▸ **What is being asked**
Retype the following data exactly, but leave its pictures out.
*** Data for this task Section Begins ***
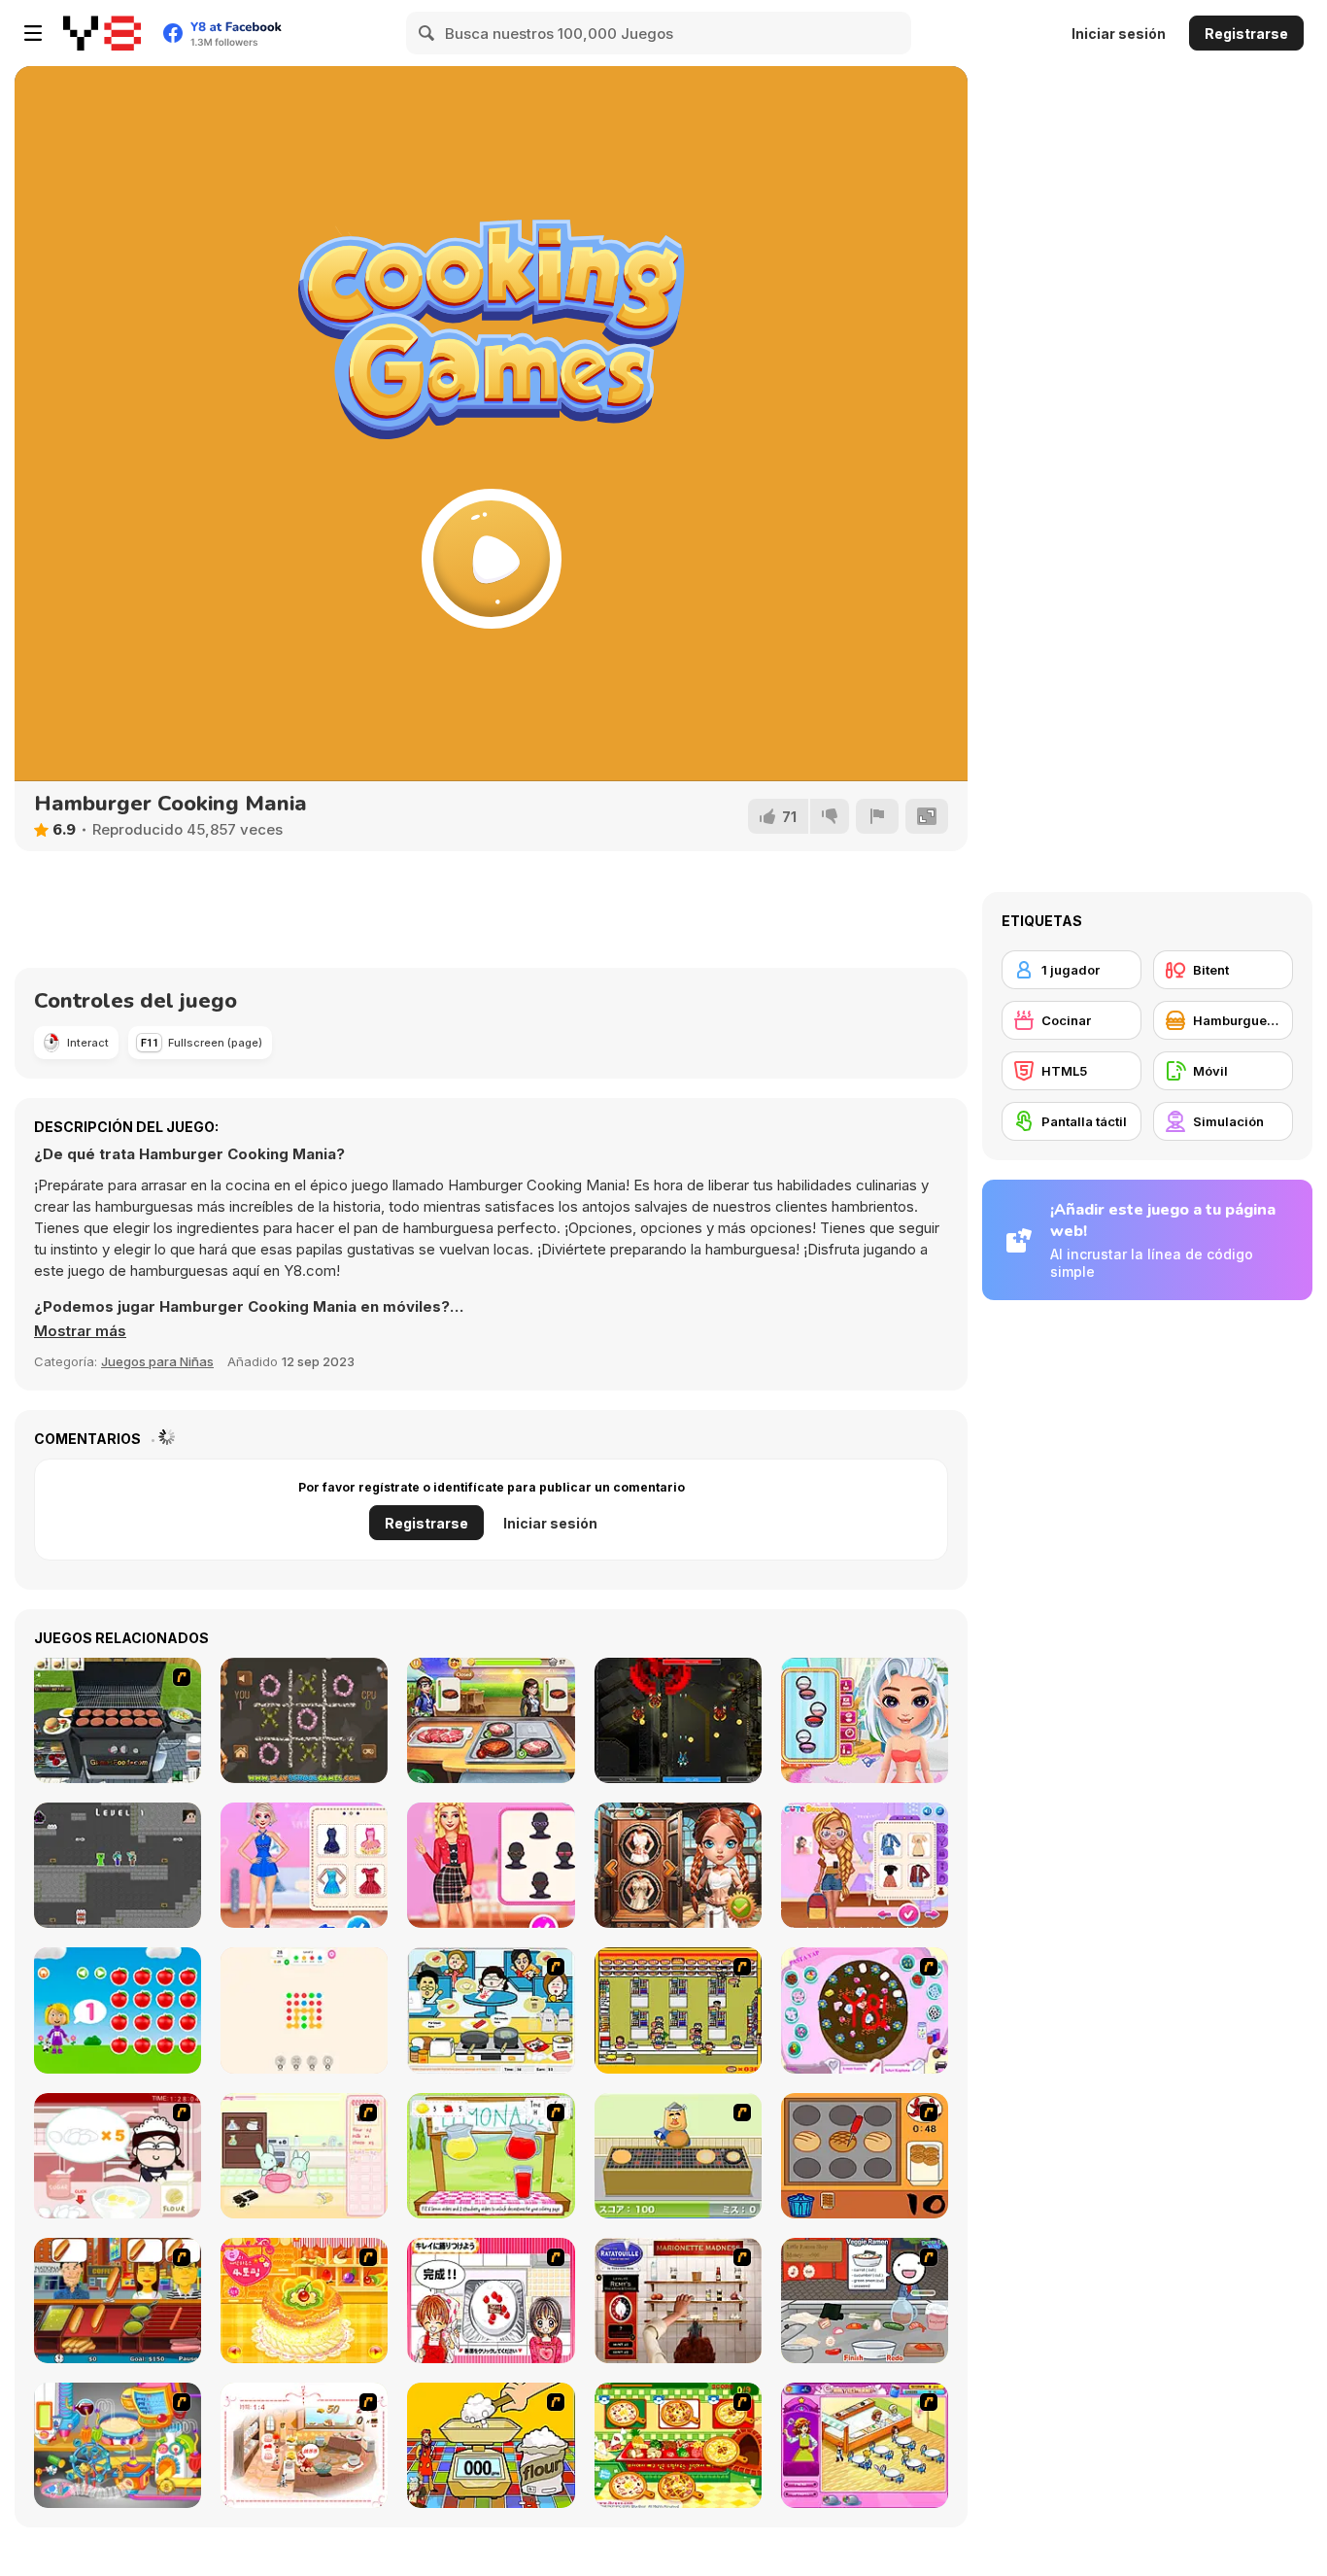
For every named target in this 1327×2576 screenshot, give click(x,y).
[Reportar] (877, 816)
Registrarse (1246, 33)
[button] (80, 1331)
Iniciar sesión (1119, 33)
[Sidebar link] (33, 33)
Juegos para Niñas (157, 1361)
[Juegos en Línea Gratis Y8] (102, 33)
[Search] (427, 33)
*** Data for this task Section Ends ***
▸ **Written solution**
For every named target in this 1327×2576 screenshot, give click(x,y).
[Reportar] (877, 816)
Registrarse (1246, 33)
[button] (80, 1331)
Iniciar sesión (1119, 33)
[Sidebar link] (33, 33)
Juegos para Niñas (157, 1361)
[Juegos en Línea Gratis Y8] (102, 33)
[Search] (427, 33)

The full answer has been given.